Państwa bałtyjskie – Estonia, Łotwa i Litwa otrzymały perspektywę dobrego połączenia drogowego z Europą. Dotychczasowe połączenie ze światem poprzez Suwałki i dalej do Warszawy trudno nazwać nowoczesnym. Szykują się jednak duże zmiany. Sprawa ma też aspekt polityczny; nowa władza Prawa i Sprawiedliwości bardzo chce ożywić wschód Polski. Mówił o tym niedawno wicepremier, minister rozwoju Mateusz Morawiecki.
Via Baltica to już zaawansowany projekt, jednak dopiero teraz mówi się o jego w miarę szybkiej realizacji. Następnym wielkim projektem będzie Via Carpatia.
Via Baltica - jej przebieg widoczny jest na poniższej mapce. Łączy Tallinn z Warszawą i dalej ku Zachodowi. Przebiega przez Rygę, Kowno; omija Wilno. Do szlaku dołączyć mogą Helsinki poprzez przeprawę promową z Tallinna.

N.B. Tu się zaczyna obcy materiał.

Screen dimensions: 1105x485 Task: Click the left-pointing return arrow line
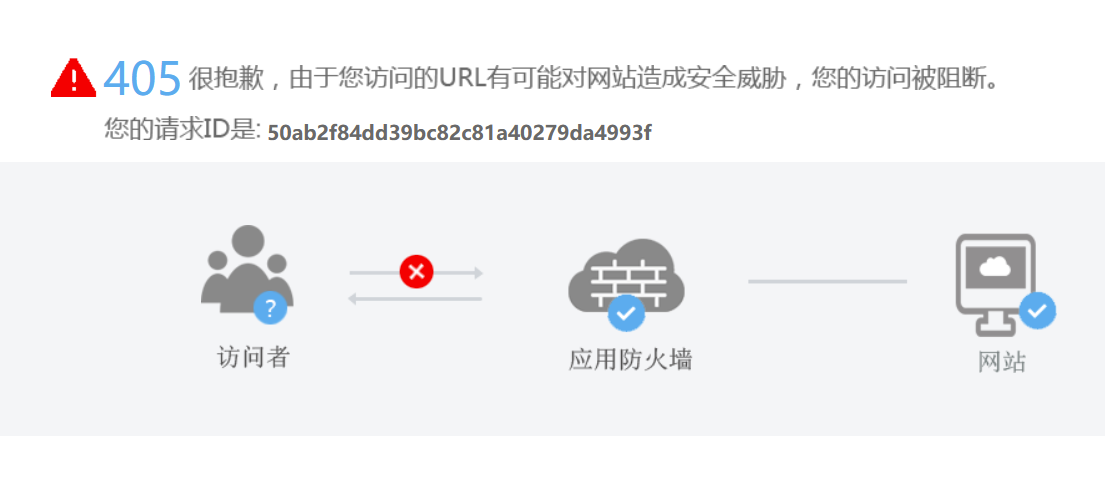coord(415,299)
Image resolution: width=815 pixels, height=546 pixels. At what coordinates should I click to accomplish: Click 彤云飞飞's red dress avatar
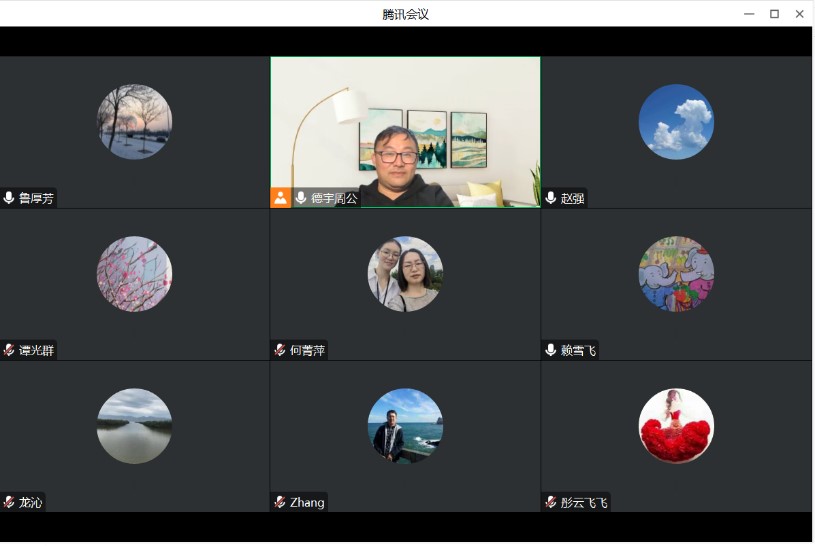[676, 426]
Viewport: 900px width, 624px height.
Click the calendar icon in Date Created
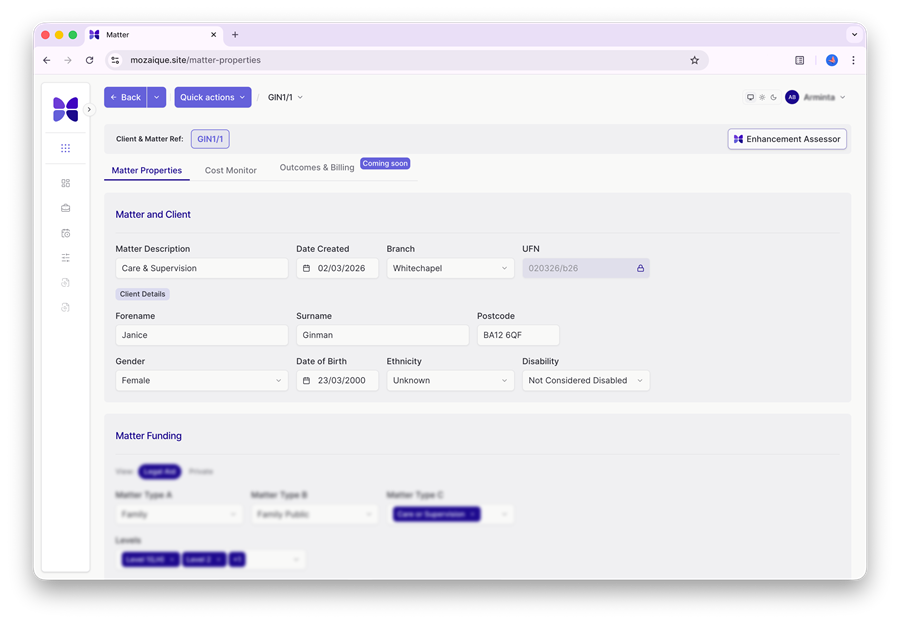point(306,269)
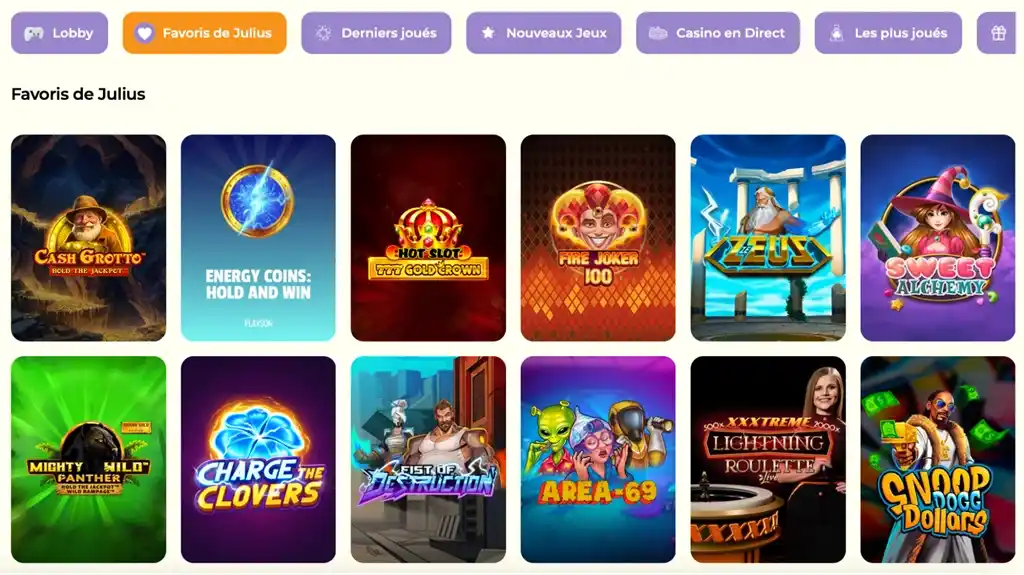Launch Energy Coins: Hold and Win

[259, 238]
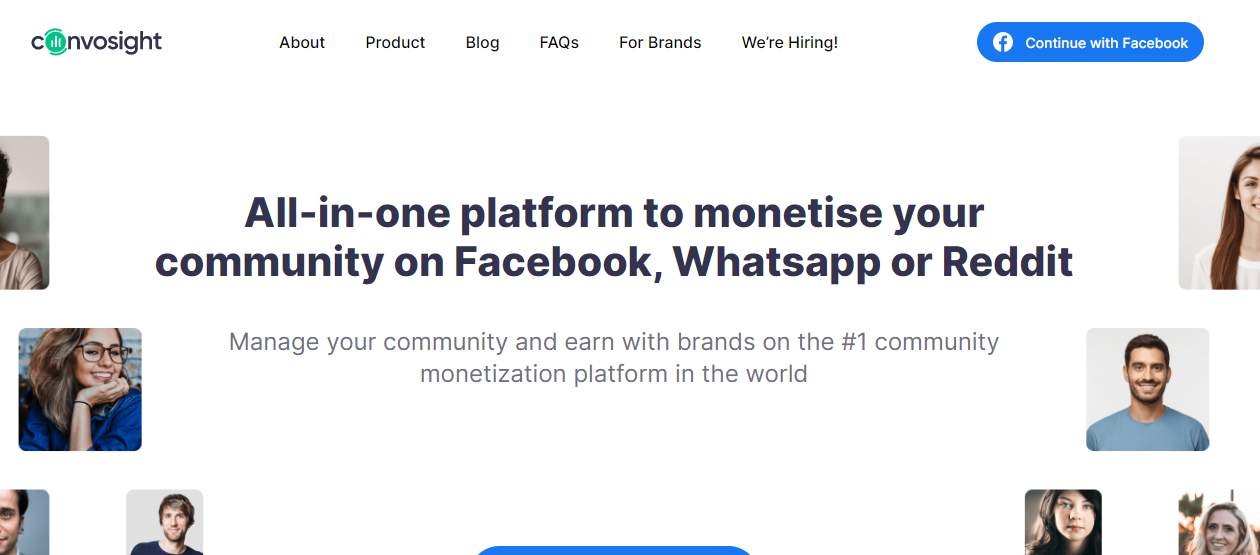Click the woman with glasses photo

pyautogui.click(x=80, y=389)
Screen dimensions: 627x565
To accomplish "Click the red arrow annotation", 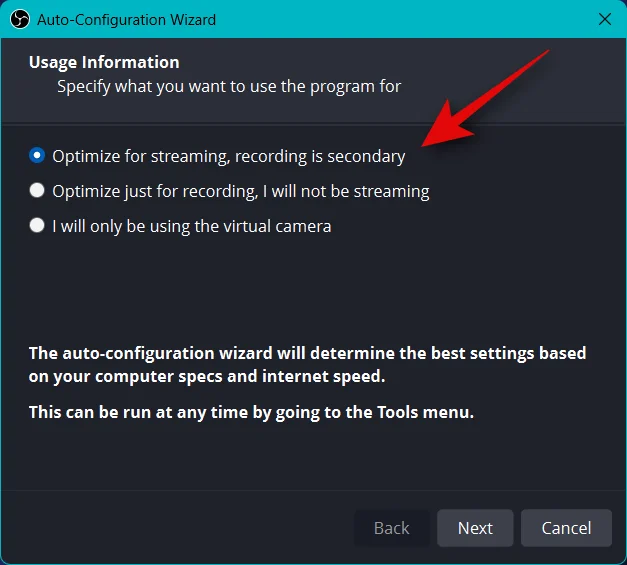I will click(x=486, y=98).
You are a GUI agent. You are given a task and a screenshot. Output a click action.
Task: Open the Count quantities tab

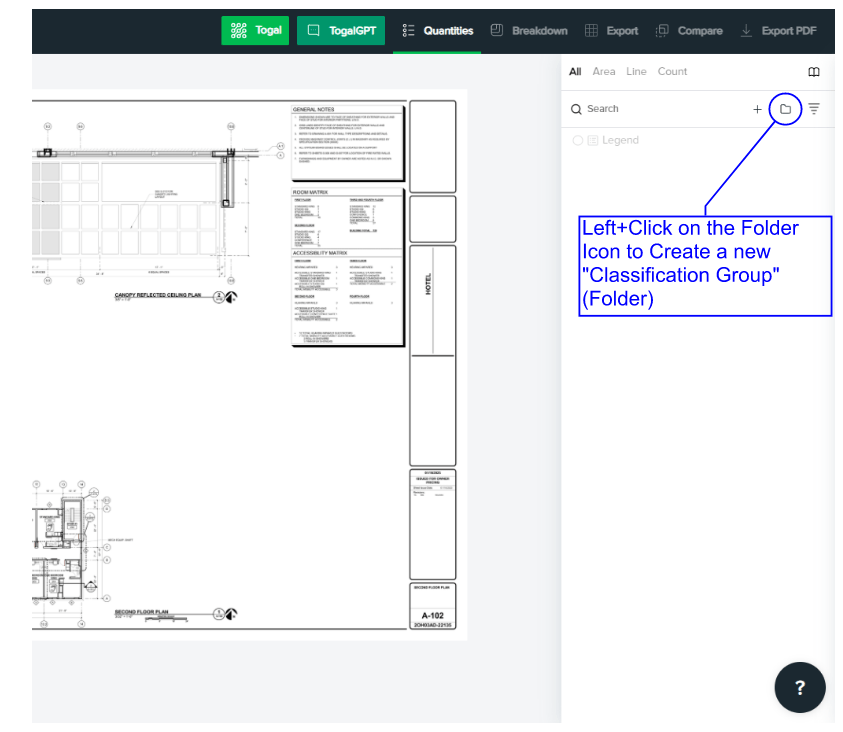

Nas najbardziej interesuje polski odcinek tej międzynarodowej drogi. Zacznijmy od Warszawy. Na schemacie widać jej przebieg jako obecny numer S8 – od miejscowości Marki do Ostrowi Mazowieckiej. Z opracowań Generalnej Dyrekcji Dróg Krajowych i Autostrad wynika, że całość trasy ma być gotowa w lipcu 2018 roku. Oby tak było. Niestety to tylko część sukcesów. Od Marek musi być przejazd na zachód przez stolicę – północną lub południową obwodnicą. Koszty są niebywałe, szacowane na 3 – 4 miliardów złotych, z tunelami i mostami. Plany są, nie wiadomo jak z praktyczną realizacją. Od Ostrowi Mazowieckiej trasa pobiegnie w kierunku Szczuczyna poprzez Łomżę po szlaku obecnej drogi nr 61.Wymagane będą liczne obwodnice. Ze Szczuczyna Via Baltica pobiegnie zupełnie nowym szlakiem poprzez Ełk do miejscowości Raczki. Ominie Augustów i dalej przez Suwałki do granicy z Litwą. Całość ma być zrealizowana do roku 2020. Aż się nie chce wierzyć – byłaby to rewelacja!

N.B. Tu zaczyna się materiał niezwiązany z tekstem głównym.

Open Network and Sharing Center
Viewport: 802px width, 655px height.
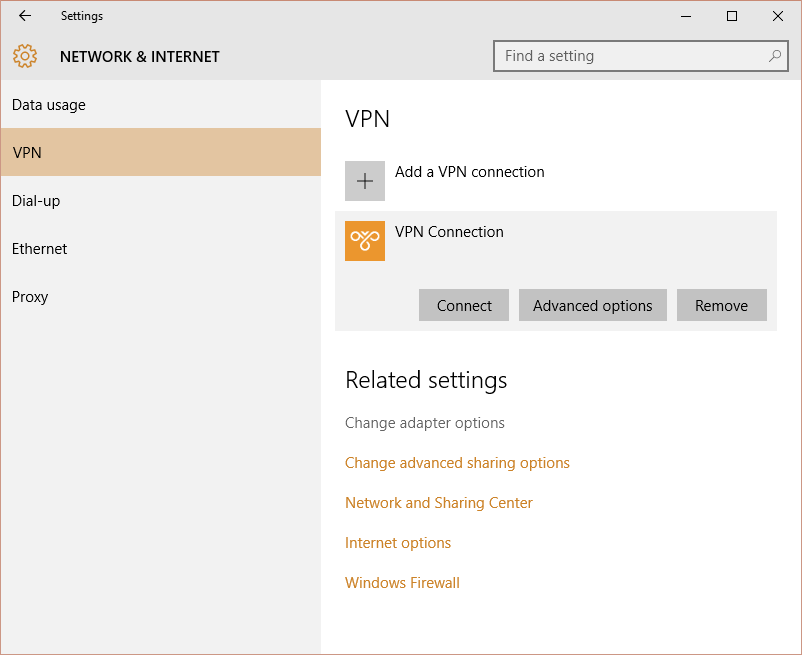438,502
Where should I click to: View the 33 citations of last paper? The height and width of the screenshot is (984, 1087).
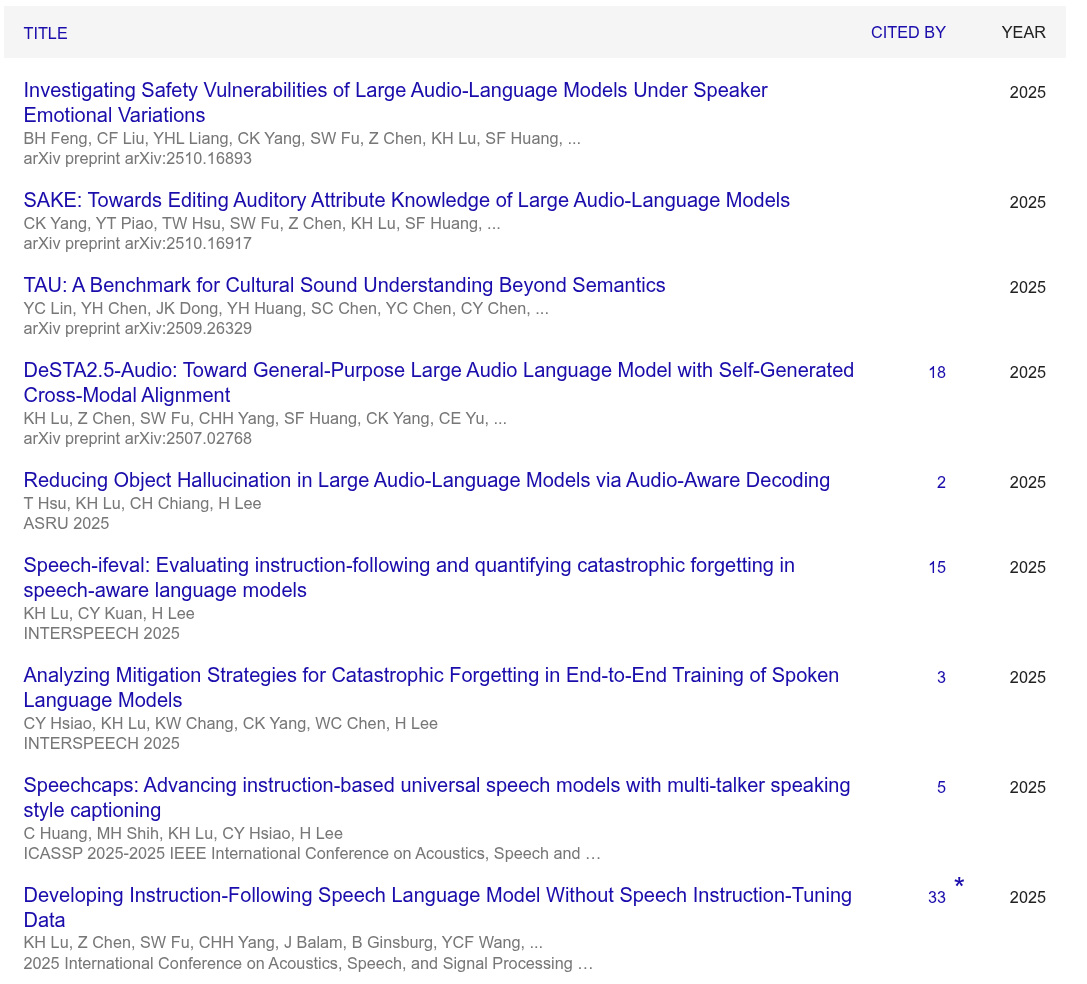936,898
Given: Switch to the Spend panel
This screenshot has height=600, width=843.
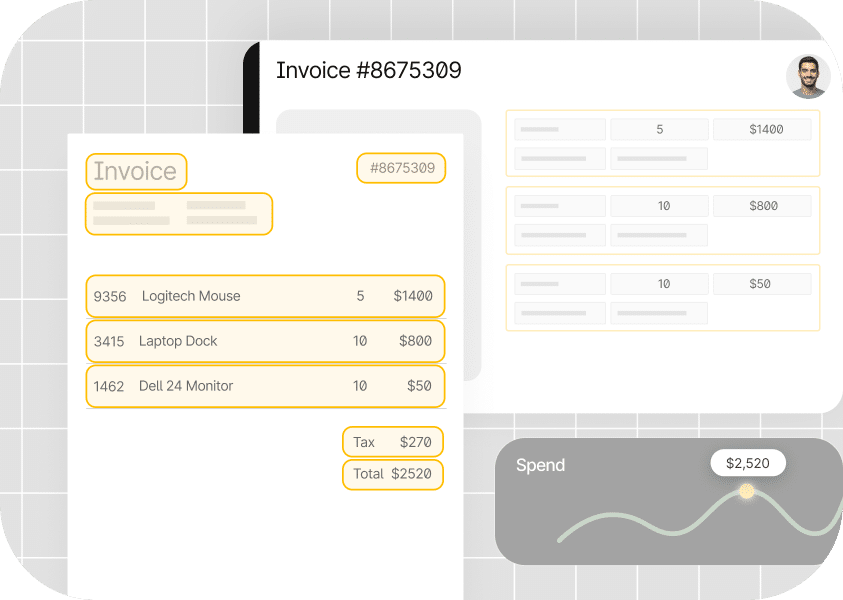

Wytyczenie tras na Podlasiu to wielka sztuka. Musimy chronić dobra natury a jednocześnie podnosić poziom cywilizacyjny. Pamiętamy awantury o ochronę Doliny Rospudy; racje ekologów były zupełnie różne od mieszkańców Podlasia. Ekolodzy, najczęściej pięknoduchy ze stolicy, chcieliby nie ruszać przyrody a mieszkańcy muszą tam żyć. Wytyczenie drogi przez Ełk to najlepszy kompromis.
Via Carpatia. To pomysł niedawno zrodzony. Kiedyś, za Gierka, był podobny projekt łączący Gdańsk z Grecją i Turcją. Projekt pozostał na papierze ale jego polska część została częściowo zrealizowana, To tzw. gierkówka czyli droga szybkiego ruchu z Warszawy do Katowic. Do dziś przejmuje na siebie ogromny ruch; jest główna arterią w środku Polski.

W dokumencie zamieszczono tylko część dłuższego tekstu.